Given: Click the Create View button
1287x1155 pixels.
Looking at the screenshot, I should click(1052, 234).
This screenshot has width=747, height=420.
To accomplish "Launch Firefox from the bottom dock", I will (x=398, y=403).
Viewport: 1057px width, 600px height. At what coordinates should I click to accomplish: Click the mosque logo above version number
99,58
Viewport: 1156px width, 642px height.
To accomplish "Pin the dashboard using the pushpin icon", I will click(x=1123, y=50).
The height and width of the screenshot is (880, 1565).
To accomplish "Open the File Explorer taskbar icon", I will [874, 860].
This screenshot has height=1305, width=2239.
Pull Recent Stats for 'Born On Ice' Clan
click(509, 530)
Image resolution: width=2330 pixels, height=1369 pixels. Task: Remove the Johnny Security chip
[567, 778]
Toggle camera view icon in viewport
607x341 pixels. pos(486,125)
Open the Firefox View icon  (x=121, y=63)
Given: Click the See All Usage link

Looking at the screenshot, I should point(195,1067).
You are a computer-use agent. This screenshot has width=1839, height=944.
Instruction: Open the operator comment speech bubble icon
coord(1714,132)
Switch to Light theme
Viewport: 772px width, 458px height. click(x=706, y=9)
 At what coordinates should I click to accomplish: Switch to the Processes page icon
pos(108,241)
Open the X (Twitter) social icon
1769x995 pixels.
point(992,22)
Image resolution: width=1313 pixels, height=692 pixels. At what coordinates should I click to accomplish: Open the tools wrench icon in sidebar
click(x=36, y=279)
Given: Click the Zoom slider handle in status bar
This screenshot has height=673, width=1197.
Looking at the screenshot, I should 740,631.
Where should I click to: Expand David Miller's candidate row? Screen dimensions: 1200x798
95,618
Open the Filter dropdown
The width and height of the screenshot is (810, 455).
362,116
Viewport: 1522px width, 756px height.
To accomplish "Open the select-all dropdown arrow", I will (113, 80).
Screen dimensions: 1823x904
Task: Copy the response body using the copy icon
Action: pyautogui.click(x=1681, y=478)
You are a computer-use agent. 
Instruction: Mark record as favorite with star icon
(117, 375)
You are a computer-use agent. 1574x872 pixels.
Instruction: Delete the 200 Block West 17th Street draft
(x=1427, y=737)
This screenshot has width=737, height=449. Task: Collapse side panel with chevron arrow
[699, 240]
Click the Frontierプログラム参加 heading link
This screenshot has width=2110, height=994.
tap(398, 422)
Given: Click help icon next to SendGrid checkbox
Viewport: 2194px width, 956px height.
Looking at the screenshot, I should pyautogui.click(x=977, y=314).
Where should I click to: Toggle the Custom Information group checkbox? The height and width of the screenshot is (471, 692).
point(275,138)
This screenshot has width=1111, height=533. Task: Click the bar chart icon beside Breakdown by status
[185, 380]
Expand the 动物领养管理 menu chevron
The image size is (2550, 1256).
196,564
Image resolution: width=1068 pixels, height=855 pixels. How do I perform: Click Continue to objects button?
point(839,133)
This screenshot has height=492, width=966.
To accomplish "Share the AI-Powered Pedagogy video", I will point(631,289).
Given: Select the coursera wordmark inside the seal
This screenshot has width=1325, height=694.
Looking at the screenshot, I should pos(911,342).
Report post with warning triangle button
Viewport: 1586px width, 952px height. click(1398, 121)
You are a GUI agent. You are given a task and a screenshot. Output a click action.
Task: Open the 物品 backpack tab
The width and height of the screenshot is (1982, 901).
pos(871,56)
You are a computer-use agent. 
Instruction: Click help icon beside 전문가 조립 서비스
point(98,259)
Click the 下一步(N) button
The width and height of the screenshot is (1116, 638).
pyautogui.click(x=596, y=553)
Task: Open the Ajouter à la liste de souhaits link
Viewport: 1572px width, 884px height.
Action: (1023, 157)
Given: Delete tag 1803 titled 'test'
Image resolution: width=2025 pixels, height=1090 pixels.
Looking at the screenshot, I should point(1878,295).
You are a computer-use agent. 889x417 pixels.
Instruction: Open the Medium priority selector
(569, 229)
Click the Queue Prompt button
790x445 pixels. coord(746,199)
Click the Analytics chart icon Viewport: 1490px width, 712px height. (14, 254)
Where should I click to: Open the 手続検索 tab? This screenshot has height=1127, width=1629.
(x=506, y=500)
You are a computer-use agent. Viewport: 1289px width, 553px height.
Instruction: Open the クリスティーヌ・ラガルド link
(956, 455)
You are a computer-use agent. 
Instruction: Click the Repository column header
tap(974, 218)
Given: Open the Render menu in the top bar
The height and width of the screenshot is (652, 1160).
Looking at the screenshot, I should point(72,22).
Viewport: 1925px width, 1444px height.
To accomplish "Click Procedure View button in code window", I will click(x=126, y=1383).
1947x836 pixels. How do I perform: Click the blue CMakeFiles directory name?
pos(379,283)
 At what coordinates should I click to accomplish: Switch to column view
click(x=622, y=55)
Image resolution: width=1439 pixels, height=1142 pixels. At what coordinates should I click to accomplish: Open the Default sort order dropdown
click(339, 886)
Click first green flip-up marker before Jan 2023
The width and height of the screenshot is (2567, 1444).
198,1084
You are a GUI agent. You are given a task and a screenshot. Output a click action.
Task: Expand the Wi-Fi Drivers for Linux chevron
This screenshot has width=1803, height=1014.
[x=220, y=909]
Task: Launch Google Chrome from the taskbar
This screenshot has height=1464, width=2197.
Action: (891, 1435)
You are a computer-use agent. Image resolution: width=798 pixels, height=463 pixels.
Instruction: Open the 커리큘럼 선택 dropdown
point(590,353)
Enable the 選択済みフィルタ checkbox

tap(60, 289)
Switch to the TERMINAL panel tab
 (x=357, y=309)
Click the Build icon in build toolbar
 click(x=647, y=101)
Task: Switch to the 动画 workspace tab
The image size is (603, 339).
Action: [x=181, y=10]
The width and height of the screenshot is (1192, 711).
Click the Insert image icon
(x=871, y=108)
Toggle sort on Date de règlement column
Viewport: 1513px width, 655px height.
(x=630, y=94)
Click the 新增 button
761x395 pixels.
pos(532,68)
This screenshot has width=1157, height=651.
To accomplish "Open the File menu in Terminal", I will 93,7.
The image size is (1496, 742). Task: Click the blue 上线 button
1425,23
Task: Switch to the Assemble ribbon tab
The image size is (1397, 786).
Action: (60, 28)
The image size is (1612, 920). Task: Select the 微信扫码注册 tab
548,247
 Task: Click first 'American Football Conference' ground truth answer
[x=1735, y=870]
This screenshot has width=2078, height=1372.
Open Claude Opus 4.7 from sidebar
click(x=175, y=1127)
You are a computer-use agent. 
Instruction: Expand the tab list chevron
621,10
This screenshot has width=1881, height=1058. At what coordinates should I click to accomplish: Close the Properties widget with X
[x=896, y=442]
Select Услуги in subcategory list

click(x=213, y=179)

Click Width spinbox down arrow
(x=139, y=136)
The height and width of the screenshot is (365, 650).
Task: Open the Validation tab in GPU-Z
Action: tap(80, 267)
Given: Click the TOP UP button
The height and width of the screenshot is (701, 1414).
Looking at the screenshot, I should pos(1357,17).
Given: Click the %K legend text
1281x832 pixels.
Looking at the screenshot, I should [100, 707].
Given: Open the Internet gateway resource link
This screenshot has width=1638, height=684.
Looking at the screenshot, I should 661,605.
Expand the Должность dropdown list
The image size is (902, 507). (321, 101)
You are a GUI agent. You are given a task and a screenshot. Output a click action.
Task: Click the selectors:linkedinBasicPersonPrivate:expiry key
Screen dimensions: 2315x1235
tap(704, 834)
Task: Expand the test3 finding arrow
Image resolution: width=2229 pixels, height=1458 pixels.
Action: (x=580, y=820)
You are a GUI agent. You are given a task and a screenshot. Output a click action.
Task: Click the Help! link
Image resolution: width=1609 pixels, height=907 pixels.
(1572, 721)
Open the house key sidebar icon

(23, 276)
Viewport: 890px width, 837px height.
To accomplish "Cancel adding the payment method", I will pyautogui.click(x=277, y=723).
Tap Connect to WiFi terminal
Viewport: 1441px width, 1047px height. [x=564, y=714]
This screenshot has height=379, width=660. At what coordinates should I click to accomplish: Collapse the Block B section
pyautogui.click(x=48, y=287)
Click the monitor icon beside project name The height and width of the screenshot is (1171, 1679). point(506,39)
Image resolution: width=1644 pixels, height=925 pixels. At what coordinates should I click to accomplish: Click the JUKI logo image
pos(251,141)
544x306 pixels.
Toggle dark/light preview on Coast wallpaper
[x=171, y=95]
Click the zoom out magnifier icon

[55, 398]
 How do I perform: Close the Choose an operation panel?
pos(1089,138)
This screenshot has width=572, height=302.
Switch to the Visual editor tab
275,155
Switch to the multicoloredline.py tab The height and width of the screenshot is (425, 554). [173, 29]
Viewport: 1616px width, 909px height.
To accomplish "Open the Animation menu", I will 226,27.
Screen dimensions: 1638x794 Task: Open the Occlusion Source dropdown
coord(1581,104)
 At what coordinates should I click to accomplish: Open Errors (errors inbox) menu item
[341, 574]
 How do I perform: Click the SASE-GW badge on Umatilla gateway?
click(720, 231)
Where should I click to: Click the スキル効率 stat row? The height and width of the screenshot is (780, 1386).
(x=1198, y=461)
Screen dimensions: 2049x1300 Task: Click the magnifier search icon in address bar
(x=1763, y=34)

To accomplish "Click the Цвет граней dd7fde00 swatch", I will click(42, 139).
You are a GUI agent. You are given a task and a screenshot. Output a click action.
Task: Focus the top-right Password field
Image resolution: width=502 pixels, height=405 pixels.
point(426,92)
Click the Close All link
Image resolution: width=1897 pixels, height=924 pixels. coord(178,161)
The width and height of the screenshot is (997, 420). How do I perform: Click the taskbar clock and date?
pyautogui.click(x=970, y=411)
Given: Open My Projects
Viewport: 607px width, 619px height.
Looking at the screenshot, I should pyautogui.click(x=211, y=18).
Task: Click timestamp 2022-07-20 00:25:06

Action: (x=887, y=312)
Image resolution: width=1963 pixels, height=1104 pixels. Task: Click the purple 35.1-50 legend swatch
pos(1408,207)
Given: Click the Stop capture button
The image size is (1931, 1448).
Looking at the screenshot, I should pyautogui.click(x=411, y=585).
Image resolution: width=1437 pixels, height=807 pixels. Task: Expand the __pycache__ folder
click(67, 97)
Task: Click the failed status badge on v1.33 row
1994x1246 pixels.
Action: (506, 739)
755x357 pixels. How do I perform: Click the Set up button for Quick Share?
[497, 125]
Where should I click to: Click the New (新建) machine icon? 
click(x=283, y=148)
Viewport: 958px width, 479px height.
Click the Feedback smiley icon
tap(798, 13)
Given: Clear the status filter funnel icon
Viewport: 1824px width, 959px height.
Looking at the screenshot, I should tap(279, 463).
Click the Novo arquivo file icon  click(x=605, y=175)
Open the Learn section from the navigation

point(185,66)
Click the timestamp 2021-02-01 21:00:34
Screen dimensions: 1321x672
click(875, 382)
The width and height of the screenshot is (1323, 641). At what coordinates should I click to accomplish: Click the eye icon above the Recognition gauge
^^^^^^^^^^^^^^^^
ABOUT THIS TASK: Starting at the first line of the records above, please copy each line exactly until you reach the line containing "Viewport: 1156px width, 642px height.". Include that line and stop there.

RESULT OF THIS EXERCISE:
Given: Click the Create View button
1287x1155 pixels.
Looking at the screenshot, I should click(1052, 234).
This screenshot has width=747, height=420.
To accomplish "Launch Firefox from the bottom dock", I will (x=398, y=403).
Viewport: 1057px width, 600px height. At what coordinates should I click to accomplish: Click the mosque logo above version number
99,58
Viewport: 1156px width, 642px height.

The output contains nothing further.